I'm as new to this topic as you are.
In computer graphics, rendering has been an area that I'm particularly interested in; apart from effects & compositing. Only recently I have been forced to learn and pick up rigging (whoa!) after my friend Hilwan got me not one but two Art of Rigging books; a real hardcore dig-in into the complexities of rigging. Well, I'm sharing this post with you in the hope it could inspire some creative nuances.
Rendering in passes is the process of rendering different attributes of your scene separately, such as the different pass types below. In Maya, you will notice on the right side, bottom, there are layers panel similar to Photoshop. The layers function apart from activating visibility of objects in the scene also allows multi-pass rendering; that means you are allowed to render one layer at a time.
Rendering can be time consuming and CPU power draining; hence rendering in layers becomes a definite solution.
Here I will share with you some rendering terminologies used (courtesy of the lighting guru Jeremy Birn).
BEAUTY PASS - A beauty pass (sometimes called diffuse pass or color pass) is the main, full-color rendering of your subject, including diffuse illumination, color, and color maps. A beauty pass usually will not include reflections, highlights, and shadows, which are usually separate passes.
In the example below, the model spaceship is placed against the background of stars hovering over another big planet below it. The beau pass of the spaceship alone does not give a visual impact to the whole scene.
Hence, something else needs to be done to pimp up the look. That's where other passes or render layer have to be added to enhance the visual outlook.
SPECULAR PASS - Highlight passes (sometimes called specular passes) isolate the specular highlights from your objects. You can render highlight passes by turning off any ambient light and making the object’s diffuse shading and color mapping to pure black. The result will be a rendering of all the specular highlights in the scene, over a black background, without any other types of shading.

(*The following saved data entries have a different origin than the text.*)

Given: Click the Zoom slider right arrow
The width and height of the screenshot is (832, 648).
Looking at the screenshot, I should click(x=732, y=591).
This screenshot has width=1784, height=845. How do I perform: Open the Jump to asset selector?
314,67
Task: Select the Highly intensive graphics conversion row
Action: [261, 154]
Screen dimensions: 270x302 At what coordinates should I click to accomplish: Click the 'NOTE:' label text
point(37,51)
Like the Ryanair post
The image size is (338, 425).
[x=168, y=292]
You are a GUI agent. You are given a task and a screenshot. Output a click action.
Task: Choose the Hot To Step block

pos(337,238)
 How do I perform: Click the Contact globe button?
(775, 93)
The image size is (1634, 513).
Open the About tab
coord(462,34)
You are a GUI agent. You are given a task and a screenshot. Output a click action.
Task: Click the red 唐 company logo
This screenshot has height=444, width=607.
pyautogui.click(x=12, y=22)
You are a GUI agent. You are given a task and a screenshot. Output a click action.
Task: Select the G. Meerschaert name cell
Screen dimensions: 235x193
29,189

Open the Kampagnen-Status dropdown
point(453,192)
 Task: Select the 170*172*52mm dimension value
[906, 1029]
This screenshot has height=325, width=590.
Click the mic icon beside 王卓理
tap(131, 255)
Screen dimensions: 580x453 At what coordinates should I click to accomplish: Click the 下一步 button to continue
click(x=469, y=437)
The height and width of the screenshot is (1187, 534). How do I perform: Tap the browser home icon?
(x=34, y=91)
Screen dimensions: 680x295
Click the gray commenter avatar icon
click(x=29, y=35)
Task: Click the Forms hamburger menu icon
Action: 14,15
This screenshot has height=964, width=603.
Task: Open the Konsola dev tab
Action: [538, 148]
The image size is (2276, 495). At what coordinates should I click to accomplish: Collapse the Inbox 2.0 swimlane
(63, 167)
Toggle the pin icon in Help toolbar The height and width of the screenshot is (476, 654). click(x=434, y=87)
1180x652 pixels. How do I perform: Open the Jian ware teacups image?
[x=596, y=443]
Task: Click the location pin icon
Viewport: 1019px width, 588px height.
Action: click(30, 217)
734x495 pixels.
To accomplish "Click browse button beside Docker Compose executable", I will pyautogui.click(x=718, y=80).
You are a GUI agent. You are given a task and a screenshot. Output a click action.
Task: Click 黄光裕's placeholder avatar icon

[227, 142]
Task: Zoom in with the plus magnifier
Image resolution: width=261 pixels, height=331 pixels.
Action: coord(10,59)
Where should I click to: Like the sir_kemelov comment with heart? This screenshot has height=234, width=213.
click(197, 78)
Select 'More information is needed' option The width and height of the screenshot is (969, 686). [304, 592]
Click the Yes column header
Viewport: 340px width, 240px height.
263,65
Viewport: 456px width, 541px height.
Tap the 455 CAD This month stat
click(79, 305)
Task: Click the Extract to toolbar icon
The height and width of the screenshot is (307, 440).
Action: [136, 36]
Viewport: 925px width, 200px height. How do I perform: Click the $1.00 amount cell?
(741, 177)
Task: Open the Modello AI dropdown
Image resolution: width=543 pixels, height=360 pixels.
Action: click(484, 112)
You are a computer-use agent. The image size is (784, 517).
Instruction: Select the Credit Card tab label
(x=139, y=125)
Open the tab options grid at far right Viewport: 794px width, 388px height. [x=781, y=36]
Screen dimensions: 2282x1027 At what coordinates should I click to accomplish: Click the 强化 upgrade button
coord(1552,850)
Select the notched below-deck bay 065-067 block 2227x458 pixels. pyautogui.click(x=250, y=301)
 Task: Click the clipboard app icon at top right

REFLECTION PASS - A reflection pass includes reflections of other objects or the surrounding environment, and can either replace or complement the highlight pass. To isolate reflections, usually all you need to do is turn off ambient, diffuse, and specular shading from a surface, so that only reflections appear.
SHADOW PASS - A shadow pass is a rendering that shows the locations of shadows in a scene. A shadow pass often appears as a white shadow region against a black background, a black shadow against a white background, or a rendering with the shadow shape embedded in the alpha channel. Cast shadows are where an object casts a shadow onto another 3D object or darkens an area of a live-action plate. Separate shadow passes can depict attached shadows, where an object casts shadows onto itself, such as the shadow a character's nose casts onto his own face.
LIGHTING PASS - A lighting pass is an optional part of multi-pass rendering, that adds flexibility and control to the compositing process. Instead of rendering a beauty pass all at once, you could instead render multiple lighting passes, with each individual lighting pass showing the influence of one light (or one group of lights) on an element. Other lights are hidden or deleted when rendering the lighting pass.
OPTIONAL PASSES Effects passes may sometimes be rendered, depending on the needs of your project. An effects pass is a separate rendering of a visual effect or a mask for a visual effect. An effects pass might be an optical effect, such as a light glow or lens flare, or a particle effect, such as a cloud of smoke or plume of jet exhaust.
A depth map (also called Z-Depth or a depth pass) is a pass that stores depth information at each point in your scene. Some productions use depth maps rendered in a special depth map file format. Other productions use simulated depth maps which are rendered as standard image files just like any other pass, but with a depth-fading effect over objects with constant white shading.
In the above pic, I added smoke generated from the landing spaceship, motion blur to suggest some movement and white glares.
Passes can be rendered one at a time by rendering differently modified versions of your 3D scene, or some software can set them up automatically or render more than one pass type at once.